Sarah Borges is a rock and roll musician based in the Boston, Massachusetts, area, formerly signed to Sugar Hill Records.  Her music has been described as "walking that fine line between punk and country".  Borges' wide variety of influences are often noted.  They range from Dolly Parton, Mahalia Jackson, X, Sid Vicious, Merle Haggard, to bubblegum pop.

Borges grew up in Taunton, Massachusetts, a city south of Boston, in the third generation of a Portuguese (hence the hard "g" in her name) family.  She was interested in musical theatre as a youth and majored in the subject while a student at Emerson College. Borges was married to Boston-area guitar player Lyle Brewer. Circa 2010-2013, Borges gave birth to a son.

Borges has long called her band The Broken Singles, with the only other constant member being Binky, the bassist and her longtime friend.  Over the years, various different lead guitarists and drummers have performed with the band.

On the strength of a performance at the South by Southwest Festival in 2004, Borges earned a record deal with Houston's Blue Corn Records.  Her first record, 2005's Silver City earned praise for showcasing "an unusual knack for mixing alternative rock with country".  Allmusic compared Borges to Maria McKee of Lone Justice, and admired how her songs "balance some fierce guitar licks with heartfelt twang".

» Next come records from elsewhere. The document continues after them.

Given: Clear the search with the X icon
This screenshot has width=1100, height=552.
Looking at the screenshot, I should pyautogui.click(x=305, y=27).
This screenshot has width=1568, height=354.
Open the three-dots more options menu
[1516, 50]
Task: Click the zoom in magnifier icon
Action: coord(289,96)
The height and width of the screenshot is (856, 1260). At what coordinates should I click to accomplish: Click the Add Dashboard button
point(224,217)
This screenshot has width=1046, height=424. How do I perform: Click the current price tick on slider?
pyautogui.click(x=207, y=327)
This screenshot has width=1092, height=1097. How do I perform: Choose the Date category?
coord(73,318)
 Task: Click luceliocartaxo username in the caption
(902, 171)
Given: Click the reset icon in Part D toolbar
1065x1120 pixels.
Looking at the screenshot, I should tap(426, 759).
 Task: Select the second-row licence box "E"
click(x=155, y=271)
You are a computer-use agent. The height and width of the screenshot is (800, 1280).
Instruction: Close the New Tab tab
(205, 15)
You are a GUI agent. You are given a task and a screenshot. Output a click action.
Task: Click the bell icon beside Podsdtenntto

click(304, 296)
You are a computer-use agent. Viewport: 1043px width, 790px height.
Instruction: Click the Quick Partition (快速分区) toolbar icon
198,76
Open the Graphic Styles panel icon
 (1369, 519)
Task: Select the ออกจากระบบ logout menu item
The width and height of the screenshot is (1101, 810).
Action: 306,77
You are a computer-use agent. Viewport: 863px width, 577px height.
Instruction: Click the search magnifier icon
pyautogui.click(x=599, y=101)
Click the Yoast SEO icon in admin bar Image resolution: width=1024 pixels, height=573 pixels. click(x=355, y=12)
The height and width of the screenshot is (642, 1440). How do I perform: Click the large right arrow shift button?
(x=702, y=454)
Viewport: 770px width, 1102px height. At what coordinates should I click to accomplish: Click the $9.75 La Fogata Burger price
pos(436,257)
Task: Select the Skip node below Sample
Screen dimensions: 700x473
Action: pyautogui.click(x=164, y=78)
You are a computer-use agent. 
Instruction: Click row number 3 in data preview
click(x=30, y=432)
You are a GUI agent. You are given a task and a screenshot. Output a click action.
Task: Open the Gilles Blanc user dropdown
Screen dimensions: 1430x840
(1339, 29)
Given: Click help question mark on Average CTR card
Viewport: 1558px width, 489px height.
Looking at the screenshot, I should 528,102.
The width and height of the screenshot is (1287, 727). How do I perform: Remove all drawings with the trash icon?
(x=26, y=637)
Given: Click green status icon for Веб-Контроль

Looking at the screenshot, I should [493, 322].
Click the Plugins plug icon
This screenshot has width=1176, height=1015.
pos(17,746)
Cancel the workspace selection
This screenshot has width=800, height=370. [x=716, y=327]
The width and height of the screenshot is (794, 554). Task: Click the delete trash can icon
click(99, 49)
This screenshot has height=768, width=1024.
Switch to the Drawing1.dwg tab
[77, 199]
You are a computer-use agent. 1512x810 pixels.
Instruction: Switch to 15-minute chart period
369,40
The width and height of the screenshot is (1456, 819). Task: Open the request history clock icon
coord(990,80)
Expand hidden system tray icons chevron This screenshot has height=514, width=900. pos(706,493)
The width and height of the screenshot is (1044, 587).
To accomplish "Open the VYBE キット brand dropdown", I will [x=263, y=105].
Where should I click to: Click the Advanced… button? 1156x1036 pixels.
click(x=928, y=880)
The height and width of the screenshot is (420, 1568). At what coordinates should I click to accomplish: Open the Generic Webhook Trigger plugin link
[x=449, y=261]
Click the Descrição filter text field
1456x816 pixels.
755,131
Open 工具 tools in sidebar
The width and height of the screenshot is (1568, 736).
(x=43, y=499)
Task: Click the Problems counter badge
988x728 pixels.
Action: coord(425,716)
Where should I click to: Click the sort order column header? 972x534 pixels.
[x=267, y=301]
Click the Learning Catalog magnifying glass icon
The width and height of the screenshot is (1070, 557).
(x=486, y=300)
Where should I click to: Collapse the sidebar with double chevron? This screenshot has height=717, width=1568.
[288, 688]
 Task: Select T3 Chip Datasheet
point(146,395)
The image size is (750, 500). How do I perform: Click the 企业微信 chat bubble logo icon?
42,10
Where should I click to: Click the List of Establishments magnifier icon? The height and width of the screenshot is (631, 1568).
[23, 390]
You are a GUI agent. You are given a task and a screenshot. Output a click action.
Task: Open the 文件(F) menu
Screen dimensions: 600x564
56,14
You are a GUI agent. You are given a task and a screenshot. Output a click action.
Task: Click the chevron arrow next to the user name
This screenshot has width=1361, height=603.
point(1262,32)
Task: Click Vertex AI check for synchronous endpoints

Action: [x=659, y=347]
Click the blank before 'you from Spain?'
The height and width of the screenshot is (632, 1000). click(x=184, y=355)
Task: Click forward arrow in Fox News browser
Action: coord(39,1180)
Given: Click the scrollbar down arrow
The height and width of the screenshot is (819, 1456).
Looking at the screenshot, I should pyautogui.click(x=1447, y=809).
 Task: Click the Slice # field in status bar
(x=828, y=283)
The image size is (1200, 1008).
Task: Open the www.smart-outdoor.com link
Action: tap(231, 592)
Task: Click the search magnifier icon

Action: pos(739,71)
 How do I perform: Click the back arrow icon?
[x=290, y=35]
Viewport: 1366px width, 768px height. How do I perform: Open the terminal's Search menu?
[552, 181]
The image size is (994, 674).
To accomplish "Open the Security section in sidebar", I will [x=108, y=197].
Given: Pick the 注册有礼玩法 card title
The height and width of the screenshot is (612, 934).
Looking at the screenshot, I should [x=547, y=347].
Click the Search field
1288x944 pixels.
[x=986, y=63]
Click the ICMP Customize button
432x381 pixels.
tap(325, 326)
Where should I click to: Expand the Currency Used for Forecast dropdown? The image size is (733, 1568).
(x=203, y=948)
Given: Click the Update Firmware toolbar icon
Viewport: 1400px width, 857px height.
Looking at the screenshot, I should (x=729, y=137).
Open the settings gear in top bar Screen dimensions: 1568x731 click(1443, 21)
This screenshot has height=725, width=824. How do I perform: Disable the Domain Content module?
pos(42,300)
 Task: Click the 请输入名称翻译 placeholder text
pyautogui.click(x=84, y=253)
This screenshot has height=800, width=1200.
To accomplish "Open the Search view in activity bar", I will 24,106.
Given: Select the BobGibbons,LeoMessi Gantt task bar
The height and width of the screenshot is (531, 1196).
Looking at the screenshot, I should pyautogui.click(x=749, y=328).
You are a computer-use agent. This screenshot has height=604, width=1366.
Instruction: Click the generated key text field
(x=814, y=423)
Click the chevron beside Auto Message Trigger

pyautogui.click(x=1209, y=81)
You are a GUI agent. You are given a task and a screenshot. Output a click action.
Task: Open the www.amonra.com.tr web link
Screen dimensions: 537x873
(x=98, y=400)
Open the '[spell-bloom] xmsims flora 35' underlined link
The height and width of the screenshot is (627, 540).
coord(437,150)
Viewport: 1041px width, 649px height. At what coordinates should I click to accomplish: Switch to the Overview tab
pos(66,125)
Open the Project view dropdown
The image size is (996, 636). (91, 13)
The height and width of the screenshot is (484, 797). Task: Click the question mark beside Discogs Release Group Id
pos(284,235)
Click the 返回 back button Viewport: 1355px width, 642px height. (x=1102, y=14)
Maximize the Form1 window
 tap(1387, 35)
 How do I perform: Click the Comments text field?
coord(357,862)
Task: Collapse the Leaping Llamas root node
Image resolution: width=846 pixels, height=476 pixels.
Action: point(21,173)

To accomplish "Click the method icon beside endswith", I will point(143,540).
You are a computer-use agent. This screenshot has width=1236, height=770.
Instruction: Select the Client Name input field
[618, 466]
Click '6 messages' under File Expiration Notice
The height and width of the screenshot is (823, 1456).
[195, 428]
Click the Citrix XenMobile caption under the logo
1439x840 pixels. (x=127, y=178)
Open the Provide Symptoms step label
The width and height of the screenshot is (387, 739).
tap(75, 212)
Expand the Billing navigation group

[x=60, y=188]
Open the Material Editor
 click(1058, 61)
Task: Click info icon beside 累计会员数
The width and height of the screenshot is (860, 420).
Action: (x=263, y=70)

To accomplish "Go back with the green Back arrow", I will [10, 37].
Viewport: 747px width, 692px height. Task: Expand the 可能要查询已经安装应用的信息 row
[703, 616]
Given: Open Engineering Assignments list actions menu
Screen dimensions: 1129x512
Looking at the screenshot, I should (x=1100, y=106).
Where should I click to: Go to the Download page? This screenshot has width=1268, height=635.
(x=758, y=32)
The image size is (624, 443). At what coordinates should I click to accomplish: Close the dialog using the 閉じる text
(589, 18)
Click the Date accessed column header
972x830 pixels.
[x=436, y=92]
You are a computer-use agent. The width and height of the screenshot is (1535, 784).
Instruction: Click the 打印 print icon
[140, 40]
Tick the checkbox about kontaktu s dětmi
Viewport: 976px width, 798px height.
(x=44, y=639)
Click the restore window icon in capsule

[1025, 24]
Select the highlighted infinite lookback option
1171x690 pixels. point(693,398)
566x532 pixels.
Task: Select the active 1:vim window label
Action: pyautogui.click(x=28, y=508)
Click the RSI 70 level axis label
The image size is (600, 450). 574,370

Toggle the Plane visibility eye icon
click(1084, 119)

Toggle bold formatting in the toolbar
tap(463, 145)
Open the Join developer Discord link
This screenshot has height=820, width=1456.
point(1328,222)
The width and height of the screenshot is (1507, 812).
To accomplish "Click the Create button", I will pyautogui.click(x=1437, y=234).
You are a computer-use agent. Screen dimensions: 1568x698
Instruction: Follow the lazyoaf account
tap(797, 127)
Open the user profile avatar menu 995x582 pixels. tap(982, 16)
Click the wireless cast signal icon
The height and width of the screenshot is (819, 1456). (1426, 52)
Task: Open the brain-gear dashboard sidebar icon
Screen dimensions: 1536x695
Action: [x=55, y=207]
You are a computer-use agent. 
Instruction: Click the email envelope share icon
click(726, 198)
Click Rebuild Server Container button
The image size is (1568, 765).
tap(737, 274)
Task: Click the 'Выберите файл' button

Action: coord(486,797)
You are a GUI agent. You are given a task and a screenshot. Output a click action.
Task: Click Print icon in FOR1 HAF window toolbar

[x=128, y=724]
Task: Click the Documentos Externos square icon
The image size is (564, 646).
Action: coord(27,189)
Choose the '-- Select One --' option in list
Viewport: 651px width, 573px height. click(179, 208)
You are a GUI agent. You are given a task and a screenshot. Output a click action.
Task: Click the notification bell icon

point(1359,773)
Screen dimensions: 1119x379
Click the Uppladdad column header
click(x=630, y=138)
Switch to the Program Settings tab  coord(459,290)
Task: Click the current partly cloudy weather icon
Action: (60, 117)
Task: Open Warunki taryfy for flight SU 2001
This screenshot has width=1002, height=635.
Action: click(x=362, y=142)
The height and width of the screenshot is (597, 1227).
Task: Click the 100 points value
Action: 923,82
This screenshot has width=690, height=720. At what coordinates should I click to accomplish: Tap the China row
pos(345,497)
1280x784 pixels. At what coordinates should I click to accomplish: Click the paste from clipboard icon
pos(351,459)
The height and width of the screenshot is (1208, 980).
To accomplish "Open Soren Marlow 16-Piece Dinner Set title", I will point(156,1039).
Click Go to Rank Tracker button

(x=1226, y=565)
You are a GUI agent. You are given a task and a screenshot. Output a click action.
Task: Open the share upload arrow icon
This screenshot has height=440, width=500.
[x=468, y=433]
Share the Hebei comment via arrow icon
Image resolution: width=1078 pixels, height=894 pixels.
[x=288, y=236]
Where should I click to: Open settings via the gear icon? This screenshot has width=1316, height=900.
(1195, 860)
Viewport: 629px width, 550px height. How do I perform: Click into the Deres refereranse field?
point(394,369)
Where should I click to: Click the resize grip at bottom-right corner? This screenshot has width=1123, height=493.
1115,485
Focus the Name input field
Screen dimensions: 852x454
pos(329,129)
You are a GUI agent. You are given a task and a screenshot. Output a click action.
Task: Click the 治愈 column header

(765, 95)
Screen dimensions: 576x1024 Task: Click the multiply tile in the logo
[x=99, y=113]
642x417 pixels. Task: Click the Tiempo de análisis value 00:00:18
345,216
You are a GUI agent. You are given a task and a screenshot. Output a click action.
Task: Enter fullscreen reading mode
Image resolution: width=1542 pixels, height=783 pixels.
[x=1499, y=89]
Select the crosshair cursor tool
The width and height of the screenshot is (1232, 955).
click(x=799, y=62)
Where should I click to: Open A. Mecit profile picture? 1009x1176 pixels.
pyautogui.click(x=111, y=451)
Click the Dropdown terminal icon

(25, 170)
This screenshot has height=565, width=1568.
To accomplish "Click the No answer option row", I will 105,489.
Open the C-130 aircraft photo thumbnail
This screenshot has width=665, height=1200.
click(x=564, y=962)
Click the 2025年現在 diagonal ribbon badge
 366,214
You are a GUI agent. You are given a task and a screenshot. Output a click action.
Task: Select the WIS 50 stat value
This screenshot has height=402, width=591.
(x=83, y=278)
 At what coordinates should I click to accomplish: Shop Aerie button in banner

After much national touring and opening for noted acts such as Dave Alvin, Sarah Borges and The Broken Singles 
were signed by Sugar Hill Records.  The title of her 2007 release Diamonds in the Dark  is a line from the song Come Back to Me, by one of her favorite bands, X.  The album features a cover of this song, many original works, and Tom Waits and Greg Cartwright covers.  Allmusic commended the album as "grittily brilliant" with songs that are "brilliantly rollicking".

A third album, The Stars Are Out was released in March 2009.  Borges commented that the album features more of a straightforward rock n roll sound
than her earlier work. The album features five covers of artists ranging from Smokey Robinson to The Lemonheads.  Allmusic describes the album as "material grounded in Americana even as it morphs from folk to rock and even soul" and calls it a "short but sweet collection". After its release, Borges and the Broken Singles received a nomination for Best Emerging Artist at the Americana Music Association festival in Nashville.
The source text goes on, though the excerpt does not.